Some brought along anti-Goldman Sachs signs.
To dispel any doubts: Yes, some Occupiers were part of the world record attempt. Now that shows political dedication!
By now you're probably weary of politics and just want to see more wild and crazy drunken naked people -- so let's drop the pretense and get to the good stuff!
Did I say "wild and crazy"? Sorry, I meant "totally out of control."
All of this, for those of you unfamiliar with the area, took place directly in front of Saints Peter and Paul Church. Not that anybody cared or was consciously trying to be blasphemous.
The goal of most people there was to annihilate any remaining inhibitions they may have. Glug glug glug...
An entire bottle of Jägermeister, down the hatch!
Let naked Santa prime the keg, you amateur!
Alcohol 1 - Inhibitions 0.
The immediate feedback of seeing yourself in a cell photo can be a little embarrassing, however. The downside of instant gratification.
I never found out if they broke the record for most naked Santas, but the whole event certainly deserved some kind of award, perhaps for "Most Densely Packed Santa Meat" if nothing else.
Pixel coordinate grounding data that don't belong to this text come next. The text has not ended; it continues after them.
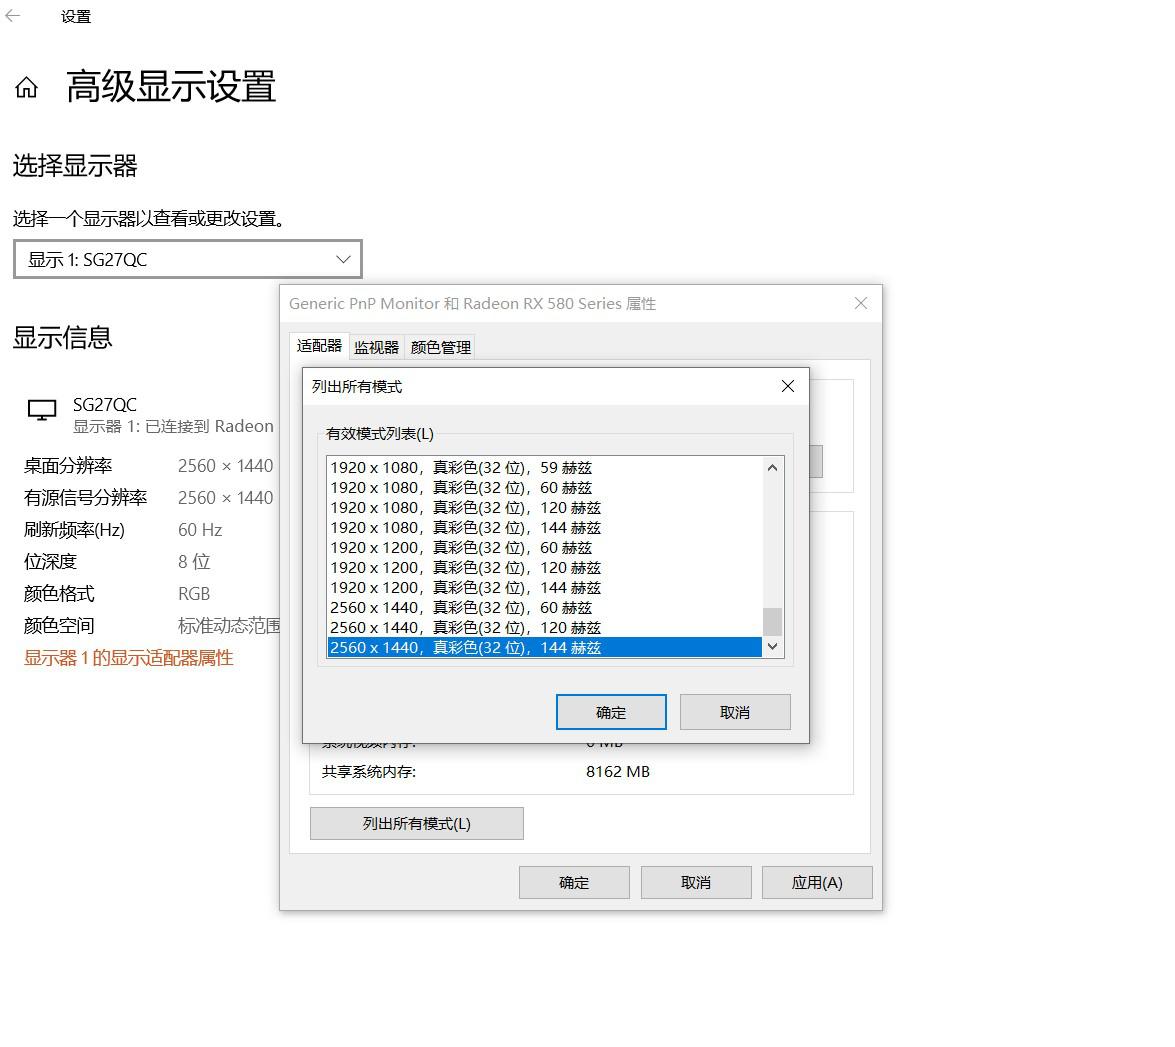Click 确定 in the 列出所有模式 dialog
Screen dimensions: 1175x1047
click(x=610, y=711)
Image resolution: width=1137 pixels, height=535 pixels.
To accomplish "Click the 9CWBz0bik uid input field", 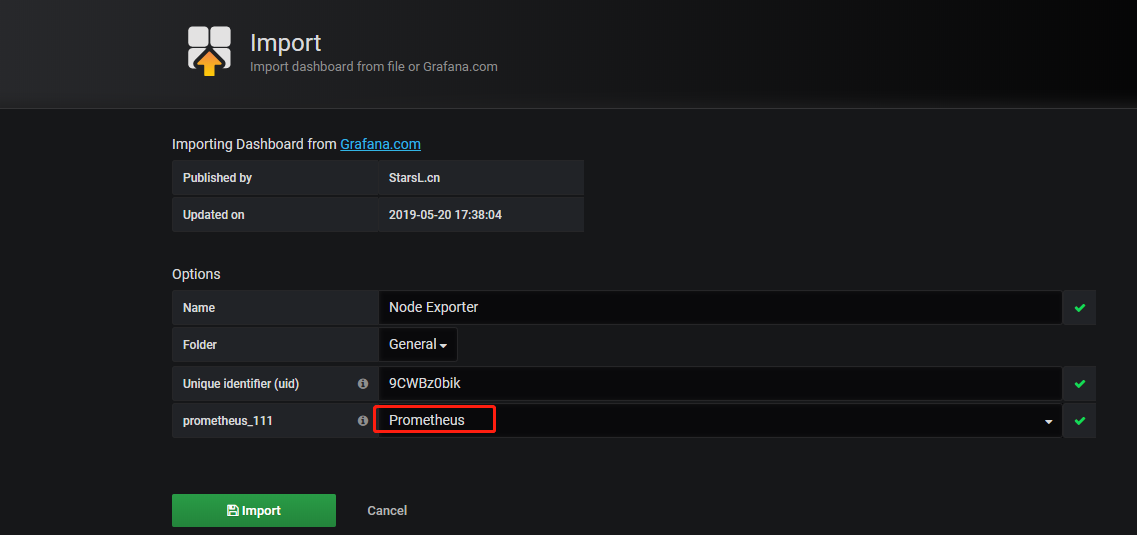I will pos(720,383).
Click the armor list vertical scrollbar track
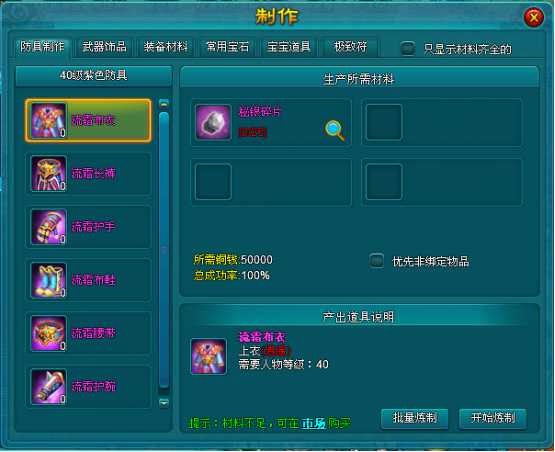Image resolution: width=555 pixels, height=452 pixels. (164, 251)
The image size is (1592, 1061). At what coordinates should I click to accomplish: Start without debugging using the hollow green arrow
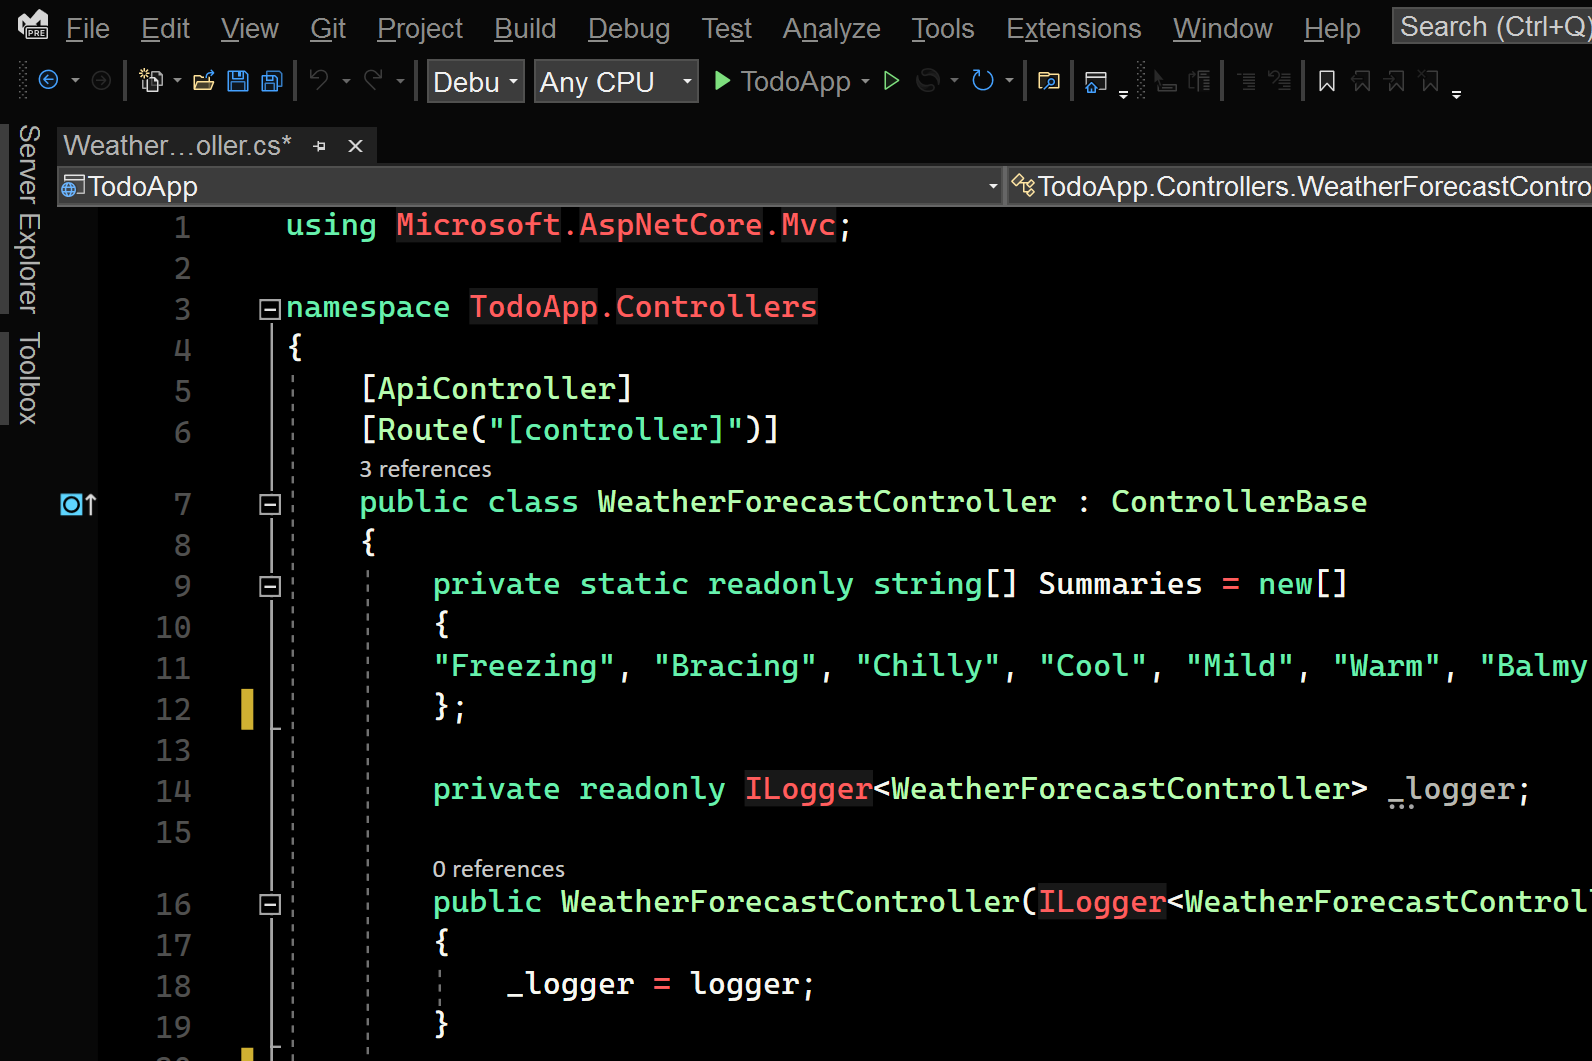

Naked Santa corner was just a small part of the overall picture, really: Clothed Santas stretched off to the visible horizon, and (as we saw earlier) also packed most of the surrounding streets. (Herding drunks is even more difficult than herding cats.)
Boy naked Santas outnumbered girl naked Santas at least eight-to-one, but the girl Santas attracted most of the attention.
The scrum of nudeness became so dense that some naked lady Santas couldn't even squeeze in. You booze, you lose.
Suprisingly, only one naked Santa went the Full Rudolph.
If you have an aversion to ass, this was not the place for you.
Notice the "flasher Santa" in the fur coat. Which brings up a philosophical point about context. If a guy in nothing but a fur coat and a Santa hat stood all by himself in that park flashing his private parts at people, he'd be arrested. Yet if he does the exact same thing in the exact same place but surrounded by other flashers, then suddenly it's perfectly OK. Ain't life funny?
Calling Guiness -- I think we have a record!
As things wound down, the naked Santa were reduced to just standing around with nothing to do -- except shiver, that is.
A parting word.
The moral of this Shaggy Santa story? None, I'm afraid.